[DOCUMENT SECTION]
---+---
HAWKINS: In terms of [experiencing] lineup changes and still maintaining credibility when you hit back, it’s Aerosmith. They all had their differences. One of the best things about the Stephen Davis biography [Walk This Way] is that there is no happy ending. They’re all still bitter, and they’ve still got issues with each other, but they’re still working it. And it’s still a valiant, enviable position to be in—to be a member of Aerosmith.

BANKS: The ideal model for me would be R.E.M., as far as longevity and success [are concerned]. They stick to who they are and do whatever they want to do. Another band would be Radiohead, because they managed to go experimental and still be on the radio and debut at No. 1 with Kid A. That’s an example of a band doing whatever the fuck they want and yet somehow managing to keep everyone’s curiosity.

DALLE: No one’s career will suffice. Actually, we’re all going to grow long, white beards and see if Gillette will pay us a million dollars to shave them.

Paul Banks Clarifies Morrissey Comments
(Paul Banks of Interpol; Photo Credit: Victor Moriyama/Getty Images)

VI. THAT MAGIC MOMENT

SPIN: When did you first notice your band had made it into the big leagues?

HAWKINS: When we realized we shouldn’t be expected to carry our own gear. When you first have someone to carry stuff for you, you think, “Oh, that’s a relief. I’ll have perhaps a bit more energy for the show.” And then there comes a point when you may have to carry it again and you’re like, “Fuck that, I’d rather just leave it in the street.”

RICKLY: We always had this joke. The band would say, “You’re the singer—you don’t carry anything!” But I say, “Hey, you guys carry equipment—I carry the band!”

BANKS: For us, I guess it was moving up from a Dodge Ram to a tour bus. But that’s a practical thing. When you’re on a grueling tour, those practical things really pay off. We haven’t been swimming in Cristal or burning money. There’s no Learjet yet. There’s no Learjet only because they’re working on the airbrushing—the Interpol logo.

RICKLY: Seeing our first huge tour bus was insane. When we started touring, we didn’t have a trailer, so we were sleeping on top of our equipment and in the clubs after they closed up for the night. They’d lock us in all night long and come get us in the morning. And sometimes they’d forget, and we’d be sitting around the club all day, trying to figure out how to get out.

HAWKINS: In everything we do, it’s not even want anymore, it’s need. Where at one point, I might have said, “Please, may I have a cheese sandwich?” you just say to someone, “I’m gonna need a cheese sandwich.” That’s totally arrogant [laughs] and a bit bullshit as well.
---+---
[RECORDS SUPPLIED]
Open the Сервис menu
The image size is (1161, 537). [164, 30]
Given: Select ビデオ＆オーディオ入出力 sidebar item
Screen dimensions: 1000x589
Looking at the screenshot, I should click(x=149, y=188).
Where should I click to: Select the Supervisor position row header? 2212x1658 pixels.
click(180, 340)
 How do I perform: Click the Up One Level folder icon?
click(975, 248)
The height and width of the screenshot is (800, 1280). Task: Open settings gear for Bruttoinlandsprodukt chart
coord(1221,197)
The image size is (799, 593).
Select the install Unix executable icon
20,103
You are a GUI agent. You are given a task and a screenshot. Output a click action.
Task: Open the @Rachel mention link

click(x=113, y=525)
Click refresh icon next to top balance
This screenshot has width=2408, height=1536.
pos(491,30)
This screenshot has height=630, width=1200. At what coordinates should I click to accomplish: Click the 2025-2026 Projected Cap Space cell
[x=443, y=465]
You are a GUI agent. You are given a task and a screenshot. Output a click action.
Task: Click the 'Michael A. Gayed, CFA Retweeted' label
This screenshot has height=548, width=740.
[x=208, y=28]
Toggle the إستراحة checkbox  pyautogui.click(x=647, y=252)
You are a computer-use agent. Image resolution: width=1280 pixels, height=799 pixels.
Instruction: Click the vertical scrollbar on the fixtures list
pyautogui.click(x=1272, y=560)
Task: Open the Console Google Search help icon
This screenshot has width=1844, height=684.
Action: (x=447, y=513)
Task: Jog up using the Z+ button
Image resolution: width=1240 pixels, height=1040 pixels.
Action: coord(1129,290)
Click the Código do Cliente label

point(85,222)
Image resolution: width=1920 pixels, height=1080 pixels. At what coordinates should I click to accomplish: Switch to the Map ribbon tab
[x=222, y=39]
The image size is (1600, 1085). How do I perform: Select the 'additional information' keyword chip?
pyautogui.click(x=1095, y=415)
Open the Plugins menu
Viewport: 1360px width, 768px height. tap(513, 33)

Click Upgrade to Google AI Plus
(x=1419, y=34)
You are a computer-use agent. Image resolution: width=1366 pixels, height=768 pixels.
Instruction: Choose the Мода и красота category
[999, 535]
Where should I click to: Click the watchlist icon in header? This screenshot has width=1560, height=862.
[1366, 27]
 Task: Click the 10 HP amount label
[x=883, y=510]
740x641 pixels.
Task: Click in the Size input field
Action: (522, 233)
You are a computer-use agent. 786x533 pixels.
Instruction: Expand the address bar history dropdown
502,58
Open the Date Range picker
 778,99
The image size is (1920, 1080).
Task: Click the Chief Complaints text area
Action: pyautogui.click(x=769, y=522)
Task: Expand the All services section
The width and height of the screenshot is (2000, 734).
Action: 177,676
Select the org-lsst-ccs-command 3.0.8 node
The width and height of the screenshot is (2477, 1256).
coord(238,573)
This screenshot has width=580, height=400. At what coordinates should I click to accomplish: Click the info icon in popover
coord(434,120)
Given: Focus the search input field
---+---
[WHAT THE TASK ASKS] Resume the musicians' interview after its last line and keep it going.

[ANSWER TO THE PROBLEM]
DALLE: We don’t ask for much, and we’ve watched too many VH1 Behind the Music specials to know better. Trying to find a balance between conservatism and hedonism is a hard one. My grandfather was a world champion wrestler in the ’50s and ’60s and spent all of his money on costumes. He ended up living in a trailer park in Florida until he died, and that’s enough for me.

VII. PERSONAL STYLE vs. PERSONAL STYLIST

HAWKINS: The way we do it is we employ stylists to realize our vision. I mean, I’m not a seamster. [Laughs] I can scarcely stitch a sentence together at the moment. If you have that strong an identity, nobody can tell you what to wear. To be honest, I’m quite a contrary person. And if you told me to wear something, I’d rather forfeit the cover of the magazine than wear it if I didn’t want to do it. Generally speaking, you just have to maintain a little control.

BANKS: I don’t accept any styling. We’re not fashion models. We’re not actors. We’re a band. We dress ourselves. We don’t really need any help. For me, just having someone touch my hair—I don’t like it.

RICKLY: Every so often we go to a video shoot and you dress the way you dress and someone says, “Well, that’s great, but here’s your outfit.” You’ll say, “No, I’m not really interested in that.” And I don’t know what to do, because I don’t want them to get into trouble. I’m very uncomfortable wearing clothes that aren’t mine. It’s funny, because in my personal life, I’m more stylish than I am with Thursday. For Christmas, my girlfriend will get me something and say, “Look! It’s Marc Jacobs! It’s great! It fits you so nice!” And I’ll say, “That’s pretty nice. Thank you, sweetie!”

DALLE: I usually request not to have a stylist or a makeup artist on a shoot, but it goes with the territory. My style is not the most original or anything special, but it’s me. It’s important to maintain your own style on your terms, and if it means prima-donna-style tantrums in the dressing room, so be it.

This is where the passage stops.